High production case shows oil sands production exceeding 7 million (MM) b/d by 2038, over 5MM in reference case (currently 2.8MM b/d)
One of the most persistent myths perpetrated by the anti-oil sands brigade is that producing bitumen isn’t economic or profitable. A new study from the Canadian Energy Research Institute should put that myth to rest. In related news, a study from Drillinginfo shows just how close Alberta oil sands producers are to matching the best Permian Basin drillers on breakeven costs.
The study is CERI’s 12th annual, says Dinara Millington, director of research. One conclusion that should raise eyebrows in Alberta is that the rate of heavy crude oil production is predicted to almost double – from 2% to 3.75% – in the second half of the forecast period (2028 to 2038).
“The first 10 years are sort of an indication of lower prices than what they would be in the second part of the forecast period, but that also has to do with the projects that are currently under construction and then the ones that have been approved by the provincial regulator,” she said in an interview.
CERI expects West Texas Intermediate (WTI) to average $60/b USD for the next decade, rising to $80/b USD in the second decade, even though Saudi Arabia has said publicly its preferred price is $80 in order to prop up government revenues and the Saudi Aramco initial public offering expected in 2019.
But the real eye-opener in the CERI report is oil sands break even costs.
The plant gate supply costs (which exclude transportation and blending costs) are CDN$44.70/b for a greenfield SAGD (steam-assisted gravity drainage) project and CDN$28.66/b for a brownfield – or expansion phase – of SAGD. Greenfield costs have risen only one per cent since last year, according to the study.
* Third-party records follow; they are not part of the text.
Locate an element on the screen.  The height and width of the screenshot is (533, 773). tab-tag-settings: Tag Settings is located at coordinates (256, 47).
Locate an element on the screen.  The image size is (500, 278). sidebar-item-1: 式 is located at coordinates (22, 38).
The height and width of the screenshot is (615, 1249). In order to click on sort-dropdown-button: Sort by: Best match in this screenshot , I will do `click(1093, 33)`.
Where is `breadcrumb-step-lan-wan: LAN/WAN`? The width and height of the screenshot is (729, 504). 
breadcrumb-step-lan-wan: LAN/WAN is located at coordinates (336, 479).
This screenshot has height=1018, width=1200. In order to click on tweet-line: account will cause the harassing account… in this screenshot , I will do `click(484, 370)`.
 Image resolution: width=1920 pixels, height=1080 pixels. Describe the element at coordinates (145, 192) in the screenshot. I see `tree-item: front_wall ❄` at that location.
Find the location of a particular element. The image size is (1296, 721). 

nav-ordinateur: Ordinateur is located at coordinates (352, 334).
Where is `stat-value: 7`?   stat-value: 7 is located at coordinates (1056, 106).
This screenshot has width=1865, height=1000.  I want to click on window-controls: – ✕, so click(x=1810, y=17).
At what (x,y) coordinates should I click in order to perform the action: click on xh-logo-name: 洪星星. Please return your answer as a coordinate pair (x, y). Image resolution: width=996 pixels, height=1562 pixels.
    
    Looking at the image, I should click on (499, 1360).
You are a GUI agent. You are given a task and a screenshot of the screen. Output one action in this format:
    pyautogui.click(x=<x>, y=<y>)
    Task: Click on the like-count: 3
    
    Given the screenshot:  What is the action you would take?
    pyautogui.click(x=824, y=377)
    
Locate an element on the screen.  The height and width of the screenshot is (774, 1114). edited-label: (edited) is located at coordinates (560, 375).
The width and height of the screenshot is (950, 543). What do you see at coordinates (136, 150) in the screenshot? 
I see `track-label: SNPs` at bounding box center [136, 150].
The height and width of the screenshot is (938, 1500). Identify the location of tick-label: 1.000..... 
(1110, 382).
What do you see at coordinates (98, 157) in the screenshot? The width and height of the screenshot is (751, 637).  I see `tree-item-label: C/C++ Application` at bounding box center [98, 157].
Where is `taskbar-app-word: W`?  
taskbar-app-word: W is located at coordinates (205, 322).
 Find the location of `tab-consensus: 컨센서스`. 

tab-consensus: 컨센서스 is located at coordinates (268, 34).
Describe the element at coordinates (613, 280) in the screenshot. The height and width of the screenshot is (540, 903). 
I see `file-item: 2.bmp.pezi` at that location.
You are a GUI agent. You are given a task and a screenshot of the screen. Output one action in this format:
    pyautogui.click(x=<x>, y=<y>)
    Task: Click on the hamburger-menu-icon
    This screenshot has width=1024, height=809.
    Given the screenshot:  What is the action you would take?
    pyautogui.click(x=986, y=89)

The WTI equivalent supply costs at the Cushing, Oklahoma transportation hub are US$60.17/b for greenfield and US$51.59/bbl for brownfield projects. With WTI Cushing trading at $70.70/b Monday morning, Millington says even greenfield oil sands SAGD projects are economic.
“The relative position of oil sands projects against other crude oils is comparatively competitive, and as oil prices are expected to increase, so will the profitability of oil sands projects,” the study says, though “risk factors” such as market access and the currency exchange rate could affect project economics in the future.
Millington says that oil sands producers like Cenovus and Suncor will be focusing their attention on the costs they can control, lowering them to be “on par or lower than those of conventional wells.”
“The direction they want to make sure that the oil sands is not the marginal global barrel, that it does come within the cost profile of some of the other basins around the world,” she said.
A recent study on Permian Basin break even costs from Drillinginfo suggests the oil sands is more than competitive.
“The Permian holds some of the best break even economics in the US, but not all leases and holdings are created equal,” said Bernadette Johnson, VP of market intelligence in a press release.
“We’ve taken a look at all the companies operating here and ranked them by output and breakeven prices showcasing which operators are ‘in-the-money’ in today’s current price environment, as well as who can weather further price storms – and just as importantly, who cannot.”
Turns out there are a startling number of Permian producers who are not “in the money,” as Drillinginfo’s chart nicely illustrates.
Storm clouds are gathering for America’s most prolific basin that may delay profitability even longer.
“We also see takeaway capacity nearing its limits in the Permian and constraints could have consequences for some,” said Johnson. “Some will thrive while others will barely survive.”
Alberta oil sands producers also enjoy stable long-term production for two or three decades, the opposite of US shale production.
“The cost estimates of SAGD vs. tight oil projects are similar, but where oil sands has an advantage over tight oil is once the wells are drilled for a SAGD, production rate is constant without additional need to drill wells for a multidecade operations,” Millington said.
“In tight oil plays, drilling has to be happen continuously in order to maintain production.”
Asked if the low decline rate of SAGD production better positions it to weather price fluctuations, Millington replied that once up front capital costs are paid off, production costs are really only operating costs.
Harbir Chhina, VP of technology for Cenovus, told Energi News last year that his company’s cash operating costs were $7/b to $10/b and he expected them to drop a further 2o per cent over the next decade.
For that reason, “production even in low price environment will continue, despite it being sold at lower prices because it is harder to shut down an already operating SAGD project than a tight oil project,” said Millington.
The stacked column graphic and the bar graphic are basically unreadable at the size presented in the article.